**REQUIRED WORK:** Copy the material from the line that contains "Add Сбербанк to favorites with star" through the line that contains "[x=152, y=93]", both included, into a numbered list, leaving out blank lines and pictures.

**INFORMATION PROVIDED:**
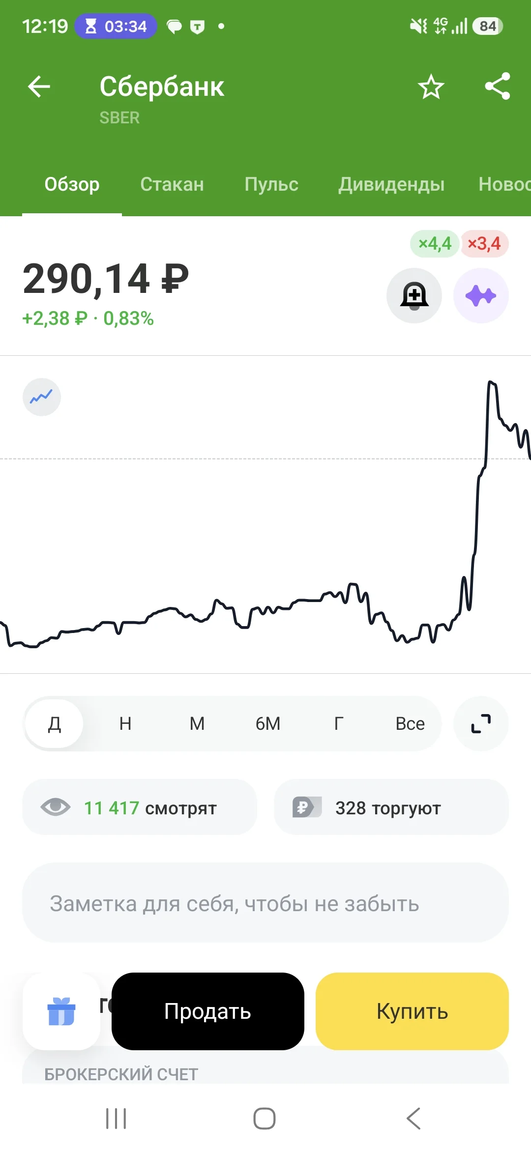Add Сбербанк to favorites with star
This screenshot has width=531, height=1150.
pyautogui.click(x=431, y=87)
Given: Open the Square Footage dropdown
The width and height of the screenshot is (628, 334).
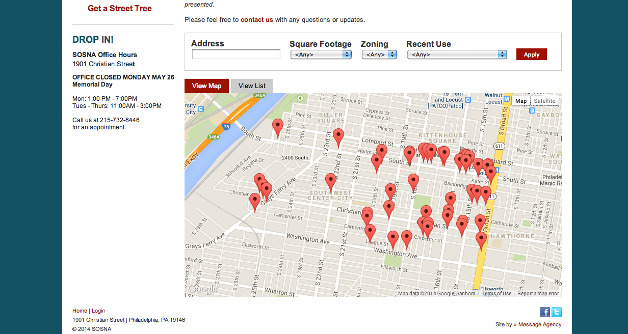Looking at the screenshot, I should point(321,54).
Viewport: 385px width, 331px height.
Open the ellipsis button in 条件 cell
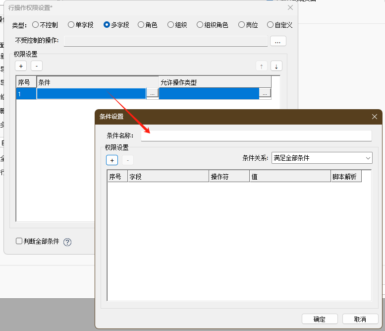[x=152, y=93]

...

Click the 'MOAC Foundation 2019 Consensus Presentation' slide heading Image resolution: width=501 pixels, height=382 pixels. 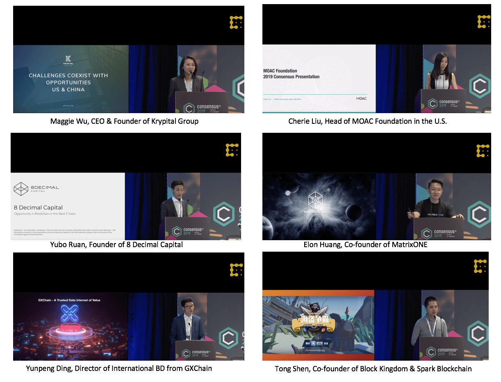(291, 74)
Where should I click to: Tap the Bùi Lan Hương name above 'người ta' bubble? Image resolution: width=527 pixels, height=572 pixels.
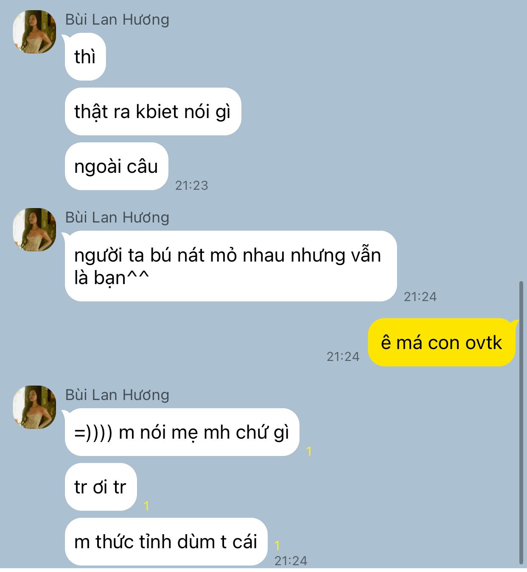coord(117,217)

**EXERCISE SOLUTION:**
1. Add Сбербанк to favorites with star
2. This screenshot has width=531, height=1150.
3. pyautogui.click(x=431, y=87)
4. Given: Open the Square Footage dropdown
5. The width and height of the screenshot is (628, 334).
6. Looking at the screenshot, I should point(321,54).
7. Viewport: 385px width, 331px height.
8. Open the ellipsis button in 条件 cell
9. [x=152, y=93]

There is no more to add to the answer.